Does a graph structure help? To assess this, we compare against a Deep Sets31 baseline, which only models each node in isolation without considering adjacency information—equivalently, setting each neighbourhood \({{{{{{{{\mathcal{N}}}}}}}}}_{u}\) to a singleton set {u}.

Are attentional GNNs a good strategy? To assess this, we compare against a message passing neural network32, MPNN baseline, which uses the fully potent GNN layer from Eq. (2) instead of the GATv2.

Does accounting for symmetries help? To assess this, we compare our geometric GATv2 baseline against one which does not utilise D2 group convolutions but utilises D2 frame averaging, and one which does not explicitly utilise any aspect of D2 symmetries at all.
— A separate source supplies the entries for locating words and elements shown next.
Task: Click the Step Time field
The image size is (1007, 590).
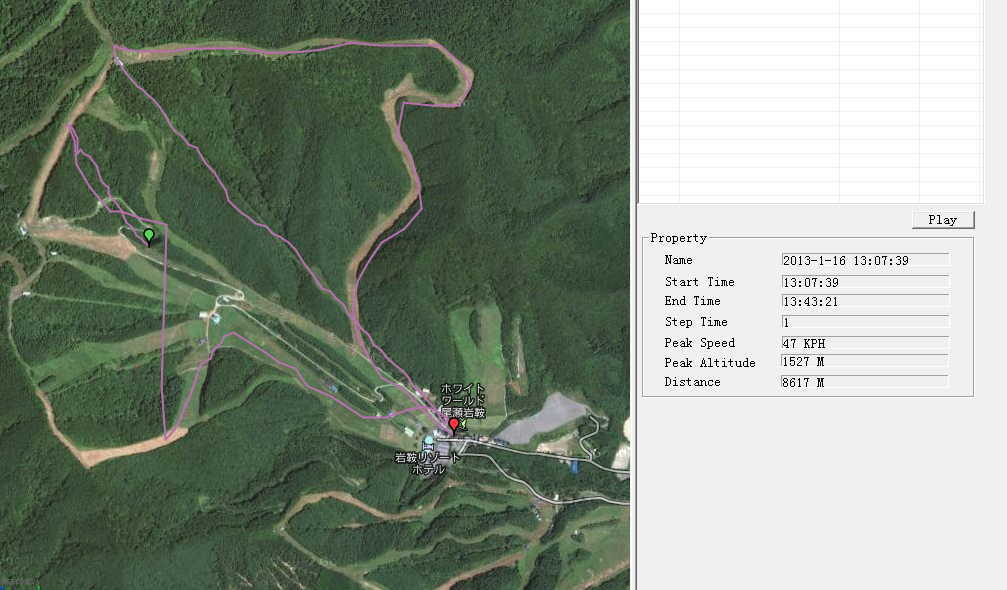Action: [864, 322]
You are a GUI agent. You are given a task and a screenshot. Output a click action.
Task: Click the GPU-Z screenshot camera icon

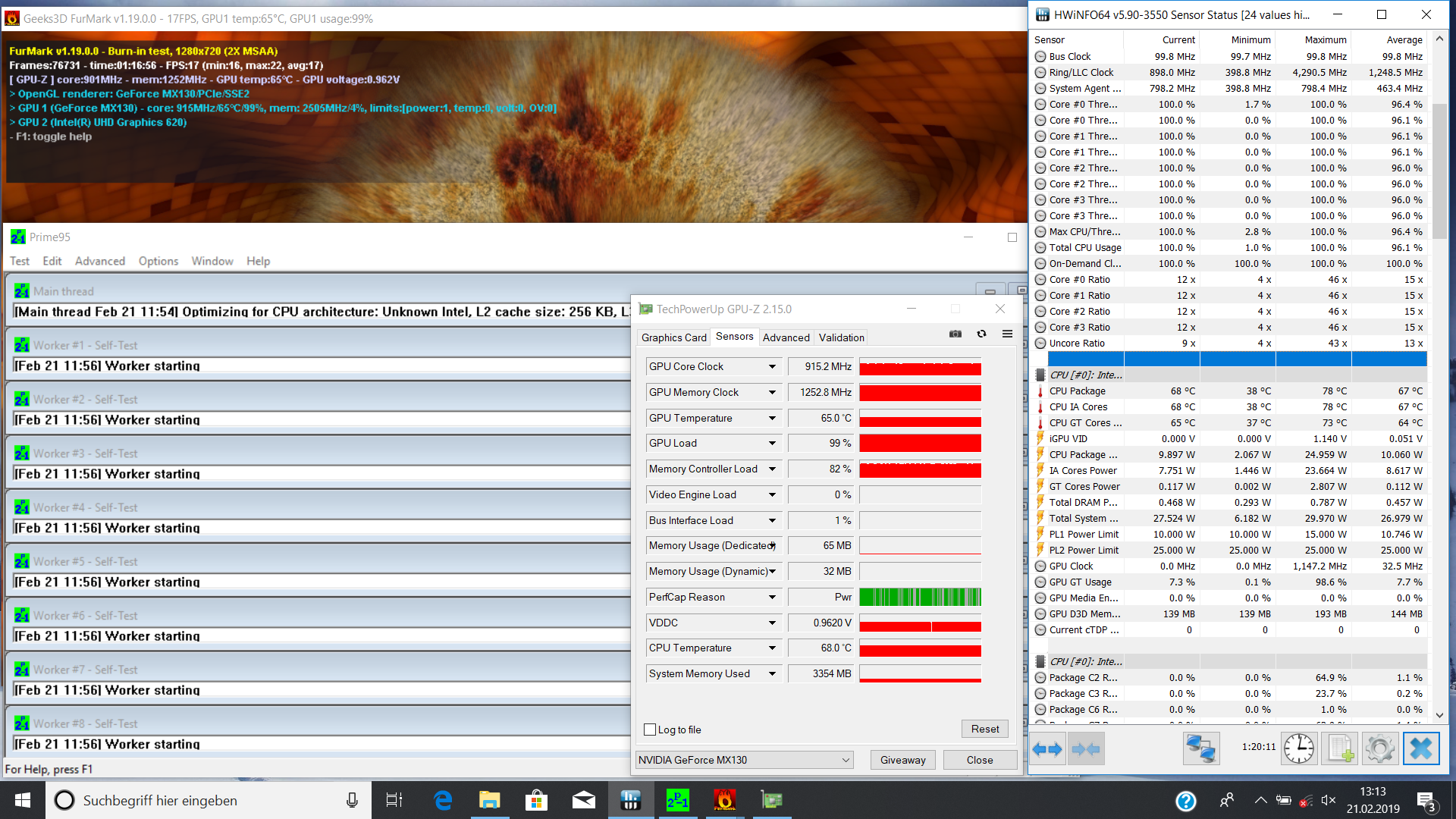coord(956,334)
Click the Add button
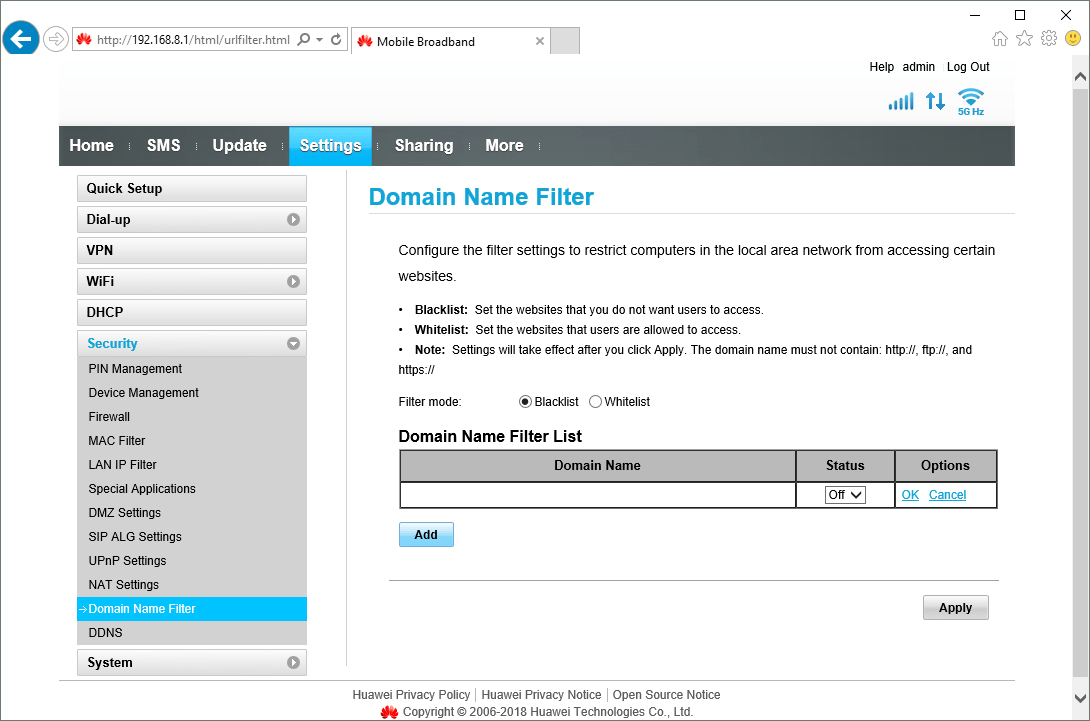The height and width of the screenshot is (721, 1090). point(426,535)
Each of these models has been trained for a fixed budget of 50,000 training steps. The test top-k receiver prediction accuracies of the trained models are provided in Supplementary Table 2. As already discussed in the section “Results”, there is a clear advantage to using a full graph structure, as well as directly accounting for reflection symmetry. Further, the usage of the MPNN layer leads to slight overfitting compared to the GATv2, illustrating how attentional GNNs strike a good balance of expressivity and data efficiency for this task. Our analysis highlights the quantitative benefits of both graph representation learning and geometric deep learning for football analytics from tracking data. We also provide a brief ablation study for the shot prediction task in Supplementary Table 3.

Training details

We train each of TacticAI’s models in isolation, using NVIDIA Tesla P100 GPUs. To minimise overfitting, each model’s learning objective is regularised with an L2 norm penalty with respect to the network parameters. During training, we use the Adam stochastic gradient descent optimiser33 over the regularised loss.
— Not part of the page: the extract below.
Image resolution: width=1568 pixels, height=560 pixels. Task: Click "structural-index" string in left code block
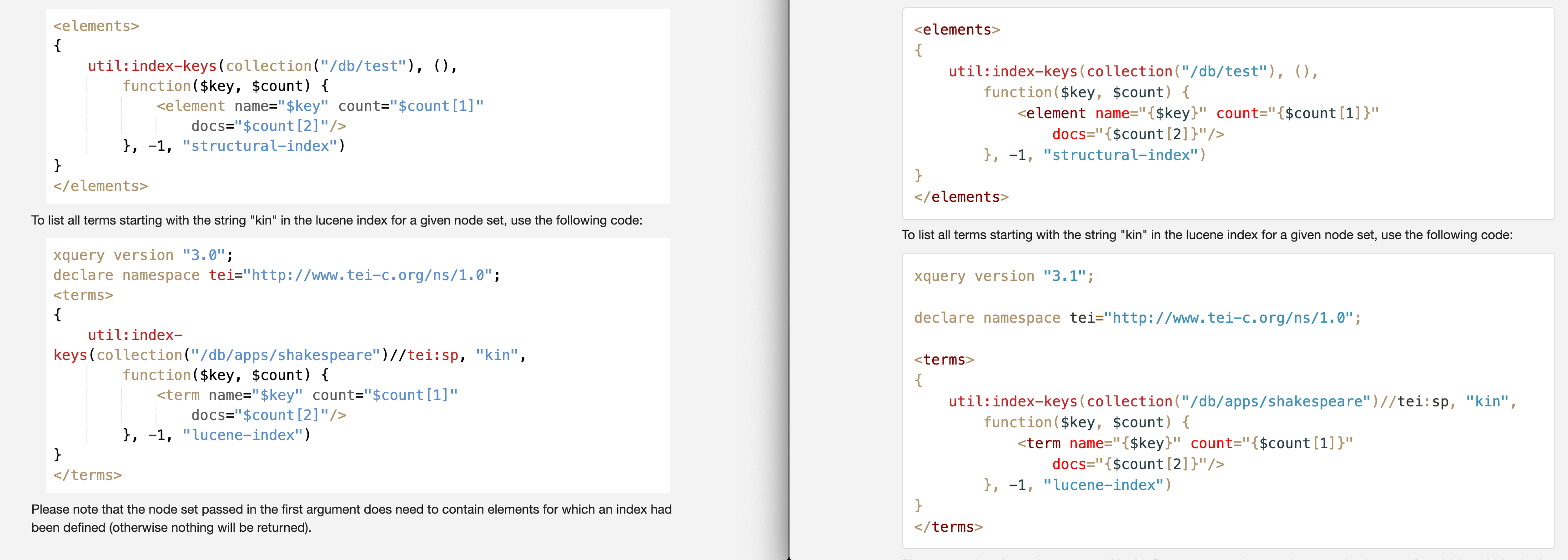point(260,146)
All models, including baselines, have been given an equal hyperparameter tuning budget, spanning the number of message passing steps ({1, 2, 4}), initial learning rate ({0.0001, 0.00005}), batch size ({128, 256}) and L2 regularisation coefficient ({0.01, 0.005, 0.001, 0.0001, 0}). We summarise the chosen hyperparameters of each TacticAI model in Supplementary Table 1.